Prens Leonidas duyduğu meleksi melodiyle şok geçirerek atından indi. Genç kızın yanına gelip sapladığı oku çıkardı. Pembe saçlar güneş ışığı altında parlıyordu. Rüzgar saçlarının kokusunu burnuna doldurmuştu. Değişik ama güzel kokuyordu. Sağ elinin deri eldivenini çıkarıp pembe saçlarda dolaştırdı. Kızın yere bakan çenesini tuttup kaldırdığında mavi gözler kahverengilerle buluştu. Daha önce kimsede bu denli saç ve göz görmeyen prens afalladı. Bu diyarlara ait olamayacak kadar güzeldi. Üzerinde değişik giysiler vardı. Ülkesindeki kadınlar böyle giyinmezdi. Yan tarafta zorluk çıkaran adam da değişik giyinmişti.

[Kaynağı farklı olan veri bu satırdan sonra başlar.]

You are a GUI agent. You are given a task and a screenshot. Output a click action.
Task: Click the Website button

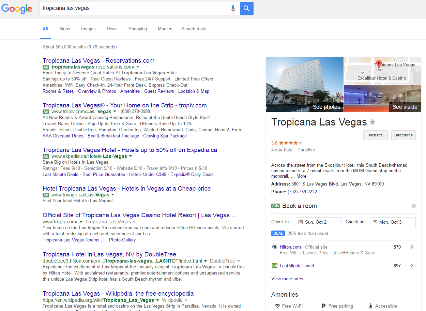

Ne yukarı ne aşağı toprakların insanı değillerdi. El hareketi ile sinirlerini bozan adamın sesinin kesilmesini sağladı.

Hilal başına değen eli ittirerek geri kaçtı. "Dokunma bana."

Adam konuşmuyor dümdüz kendisine bakıyordu. Bu durum onu daha çok tedirgin etti. Prens eline bulaşan kanı yaladığında Hilal midesinin bulanmasına engel olamadı. Leonidas'ın işareti ile sağ kolu Sör Alex siyah kapüşonlu pelerini kıza uzattı. Miray önüne uzatılan pelerini yere attı. Yanağında hissettiği yanma hissi ile gözlerinin kapanması bir olmuştu.

Prens Leonidas'ı hic kimse küçük düşüremezdi. Onun pelerinini yere atmakta ne demek oluyordu. Hem topraklarına izinsiz girecekti hem de emirlerine uymayacaktı. Böylesi mümkün değildi. Kızın bayılmasıyla onu atının terkisine atıp yola koyuldu. Orman yolu bitip kalesine geldiğinde halkı selamlayarak içeriye girdi. Halk şimdiden pembe saçlı kızı konuşmaya baslamıştı. Kimisi vaad edilen prensesin geldiğini söylüyor, kimisi bu yabancının onların sonunu getireceğini iddia ediyordu. Asırlardır türkülere konu olan pembe saçlı deniz gözlü kadının bu krallığa neler getireceğini zaman gösterecekti.